### Task
Copy the records exactly, every one of them.

Saved data entries:
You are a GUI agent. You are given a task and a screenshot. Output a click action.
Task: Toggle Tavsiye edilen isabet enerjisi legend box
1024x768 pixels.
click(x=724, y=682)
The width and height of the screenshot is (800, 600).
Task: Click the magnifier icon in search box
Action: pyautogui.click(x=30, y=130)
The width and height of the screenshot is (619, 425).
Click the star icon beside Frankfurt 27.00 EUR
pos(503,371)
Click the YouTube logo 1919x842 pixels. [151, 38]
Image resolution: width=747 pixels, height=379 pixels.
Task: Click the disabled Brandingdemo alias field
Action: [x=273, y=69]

### Exercise result
You are a GUI agent. You are given a task and a screenshot. Output a click action.
Task: Toggle Tavsiye edilen isabet enerjisi legend box
1024x768 pixels.
click(x=724, y=682)
The width and height of the screenshot is (800, 600).
Task: Click the magnifier icon in search box
Action: pyautogui.click(x=30, y=130)
The width and height of the screenshot is (619, 425).
Click the star icon beside Frankfurt 27.00 EUR
pos(503,371)
Click the YouTube logo 1919x842 pixels. [151, 38]
Image resolution: width=747 pixels, height=379 pixels.
Task: Click the disabled Brandingdemo alias field
Action: [x=273, y=69]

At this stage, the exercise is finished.